**EXERCISE INSTRUCTIONS**
Leaving the pictures aside, repeat every line below exactly.

**THE INPUT**
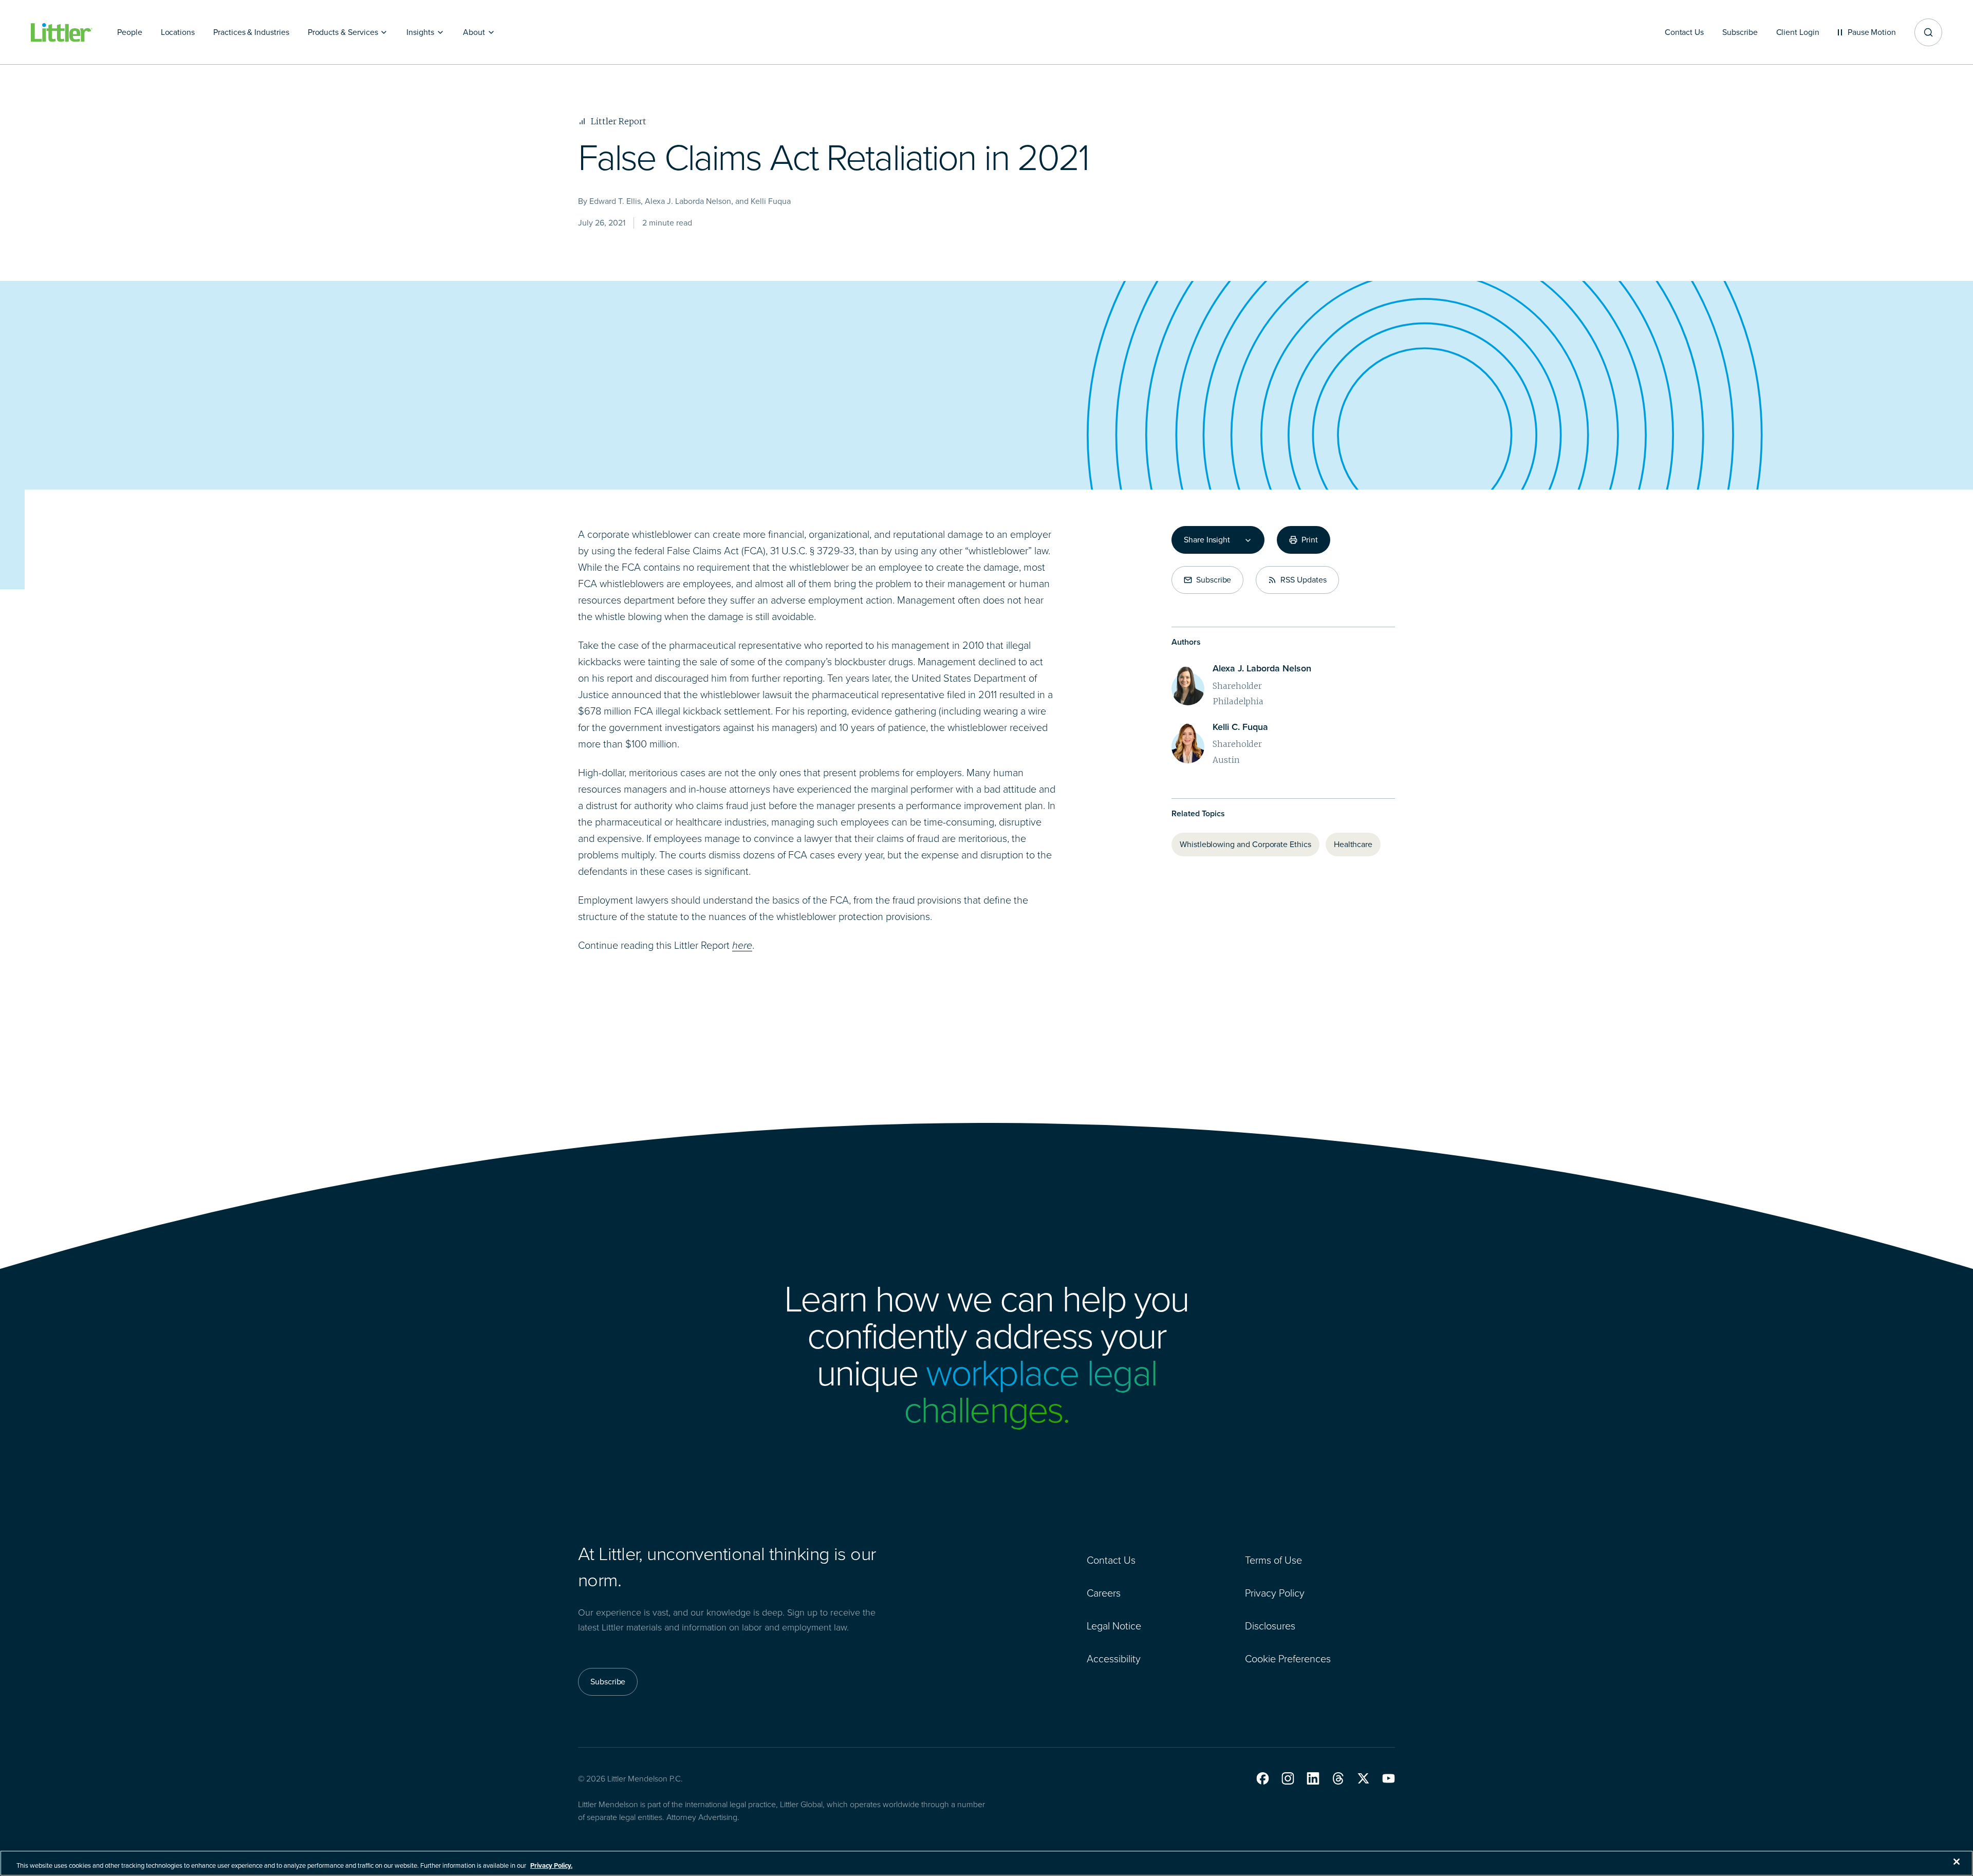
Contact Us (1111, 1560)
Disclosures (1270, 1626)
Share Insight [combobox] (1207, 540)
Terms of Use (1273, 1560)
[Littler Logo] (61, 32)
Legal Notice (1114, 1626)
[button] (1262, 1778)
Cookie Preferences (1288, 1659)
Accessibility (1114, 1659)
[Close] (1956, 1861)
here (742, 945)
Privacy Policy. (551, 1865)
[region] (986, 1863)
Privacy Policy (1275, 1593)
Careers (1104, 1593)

**RESPONSE TO THE TASK**
Contact Us (1111, 1560)
Disclosures (1270, 1626)
Share Insight [combobox] (1207, 540)
Terms of Use (1273, 1560)
[Littler Logo] (61, 32)
Legal Notice (1114, 1626)
[button] (1262, 1778)
Cookie Preferences (1288, 1659)
Accessibility (1114, 1659)
[Close] (1956, 1861)
here (742, 945)
Privacy Policy. (551, 1865)
[region] (986, 1863)
Privacy Policy (1275, 1593)
Careers (1104, 1593)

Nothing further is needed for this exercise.